Ma attenzione! Potremmo vedere perfettamente le forme e i colori, ma se ci fermiamo alla superficie delle cose o, peggio, se il nostro è uno sguardo impudico o violento o dissacrante o profanatore o piegato al criterio dell’utile, siamo terribilmente ciechi. Sono cieco se non riesco a percepire delle cose la verità profonda e segreta, fatta di mistero, di sacralità, di bellezza di suggestione, di luce sepolta. Sono cieco se non ho lo sguardo di Cristo, pieno di stupore e di pietà, capace di raggiungere senza profanarlo il mistero di ogni creatura.
L’uomo del mare ha il dono dello stupore. E questa è una grande virtù. Senza stupore il mondo s’impoverisce e l’esistenza si restringe. Si vede bene solo con gli occhi del cuore. E’ come se prendendo il largo la natura si divertisse a nascondere e rivelare oltre che creare occasioni di stupore. Ma un marinaio può anche lasciarle perdere, perché distratto, inaridito nell’animo e senza entusiasmo. Mi pare che sia questo la vostra vocazione: incanto di fronte allo spettacolo di un oceano che parla dell’amore di un Dio che gratuitamente ci ama e ci ama per sempre.
Soltanto l’acqua della gratuità potrà dissetare la calura dell’egoismo e dell’abbrutimento umano. Soltanto l’acqua dell’amicizia può dissetare il deserto di un cuore inaridito. Soltanto una sorgente di serenità potrà contagiare di pace la vita di chi ti accompagna.
Gli occhi che portano lontano e guidano ogni passo non sono un prodigio di nascita, ma sono dono e conquista.

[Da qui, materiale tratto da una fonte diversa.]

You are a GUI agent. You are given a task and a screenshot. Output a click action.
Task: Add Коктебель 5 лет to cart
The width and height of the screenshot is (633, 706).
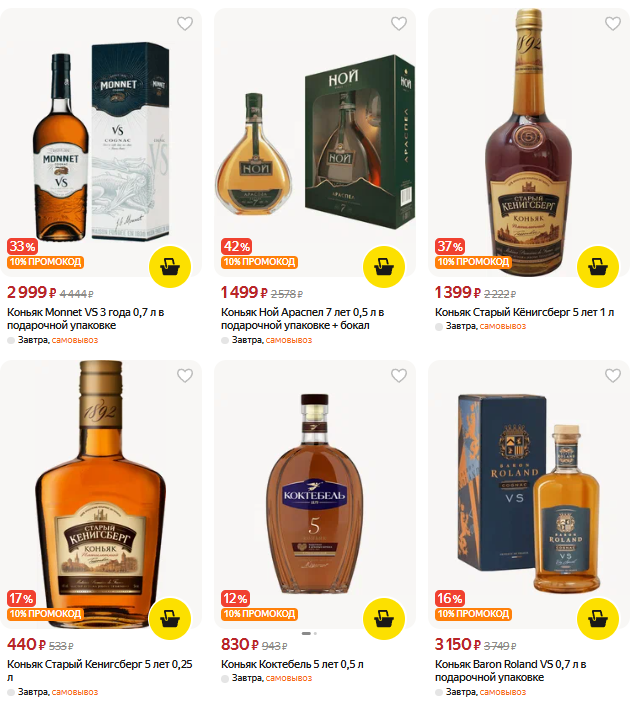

E ritrovo la rotta ferma e sicura solo quando accetto di riflettere in me la volontà di Dio, quando accetto che sia Dio stesso a rivelarmi le ragioni e la bellezza segreta di ogni cosa, quando accolgo la sua voce di abisso o di vertice che mi mette in cammino e mi orienta. La vista va conquistata contemplando la luce e facendo le opere di Dio: «Guardate a lui e sarete raggianti e non avrete più volti oscuri» (Sal 30, 6).
Così, immagino pregasse la nostra Patrona, immagine meravigliosa di Dio che protegge il fuoco dell’amore in modo che non si spenga nel gelo di questo mondo.
Santa Barbara porta luce nelle tenebre della gente e offre nutrimento a coloro che interiormente muoiono di fame. Per difendere il suo ideale di vita, ella ha avuto il coraggio di andare in prigione. Quando vi è entrata, ha rischiarato tutto con la luce dei suoi occhi, anzi lo stesso buio si è trasformato in luce, il grigio in verde. La veste verde con cui è raffigurata indica quella vitalità di chi vede tutto con gli occhi di Dio e vede Dio negli occhi di tutti. Oggi invochiamo Santa Barbara, perché venga a liberarci dalla paura di una vita tenebrosa, a stare lontani da quella torre di babele dove, entrando, diventiamo prigionieri di relativismo e individualismo.
Carissimi,
con un inno pregato da più di mille anni, la Chiesa saluta Maria: Ave maris stella. La vita umana è un cammino. Verso quale meta? Le vere stelle che indicano il percorso sono le persone che hanno saputo vivere rettamente. Esse sono luci di speranza. Certo, Gesù Cristo è la luce per antonomasia, il sole sorto sopra tutte le tenebre della storia. Ma per giungere fino a Lui abbiamo bisogno anche di luci vicine, di persone che donano luce traendola dalla sua luce e offrono così orientamento per la nostra traversata. E quale persona potrebbe più di Maria essere per noi Stella di speranza, lei che con il suo «sì» aprì a Dio stesso la porta del nostro mondo (cfr. Benedetto XVI, Spe salvi, 49). Stella del mare, brilla su di noi e guidaci nel cammino della vita.